Segundo os críticos, a profusão de prêmios e a celebrização dos autores estaria transferindo o “juízo crítico” para o circuito de festivais.

No Brasil, em termos de valores, chega perto também o Zaffari & Bourbon (R$ 100 mil), da Jornada de Passo Fundo.

Mas prêmios internacionais de língua portuguesa agraciam autores com mais do que isso. É o caso do Leya, criado em 2008 pelo grupo editorial português de mesmo nome (que premia o melhor romance inédito escrito em português) e do Camões (que considera o conjunto da obra). Cada um deles oferece 100 mil (cerca de R$ 264 mil).

Vencedor rejeita o rótulo de regionalista

O cearense Ronaldo Correia de Brito, 58, ainda está “digerindo” o prêmio de R$ 200 mil anunciado anteontem. Ele venceu com o romance “Galileia” (Alfaguara). Radicado em Recife, é dramaturgo e autor das coletâneas de contos “Livro dos Homens”, “Faca” (ambas pela Cosac Naify) e “As Noites e os Dias”.

“Galileia”, que ganhará uma versão francesa pela editora Liana Levi, narra a viagem de três primos ao sertão do Ceará, onde comparecem para o aniversário do avô, patriarca da família.

O escritor rejeita o rótulo de regionalista. “O que faço não tem nada a ver com o manifesto regionalista, com os planos e pressupostos da época”, disse. Ao contrário, afirma, sua intenção foi “desmontar os cânones do romance regionalista”. Para ele, “os personagens desmontam o próprio papel do homem nessa sociedade patriarcal. São homens fragilizados em um mundo apodrecido, esfacelado”.

Para o autor, “o Nordeste contemporâneo é um mundo globalizado, é uma periferia da cidade. O sertão é São Paulo”, diz.

Para Correia de Brito, é como se seu livro mostrasse a diáspora dos habitantes da região e o choque deles quando voltam a confrontar os valores estabelecidos, quando reveem suas origens pelo registro modernista. “É um romance de muito risco, sabia que podia ser crucificado no final. É como se fosse o fim de uma trilogia que incluísse meus livros de contos”.

O escritor divide a literatura com a medicina. Trabalha no Hospital Otávio de Freitas, em Recife, como clínico de pacientes de traumatologia. Em 2007, foi escritor residente da Universidade da Califórnia, em Berkeley.

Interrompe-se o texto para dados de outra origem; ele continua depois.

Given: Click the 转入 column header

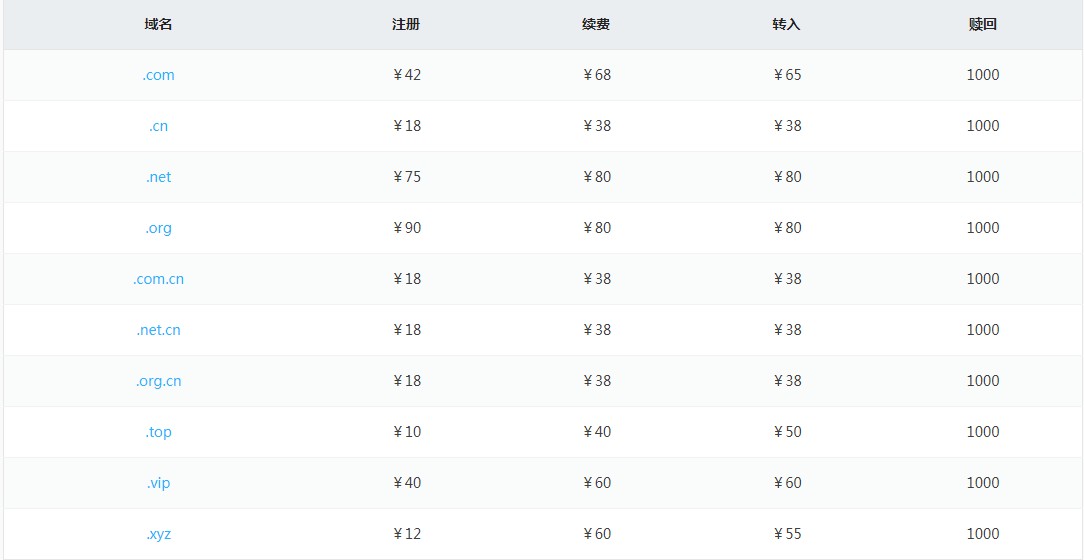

Já o estreante Altair Martins, 34, ganhou o Prêmio São Paulo com seu primeiro romance “A Parede no Escuro”. Ele já havia lançado os livros de contos “Como se Moesse Ferro” (99), “Dentro do Olho Dentro” (2001) e “Se Choverem Pássaros” (2002), finalista do Jabuti em 2003.

Ele dá aulas de literatura em Porto Alegre. Seu livro, elaborado ao longo de sete anos, foi concluído em 2006 como mestrado na UFRGS e entrelaça as histórias de duas famílias que se veem sem a figura paterna.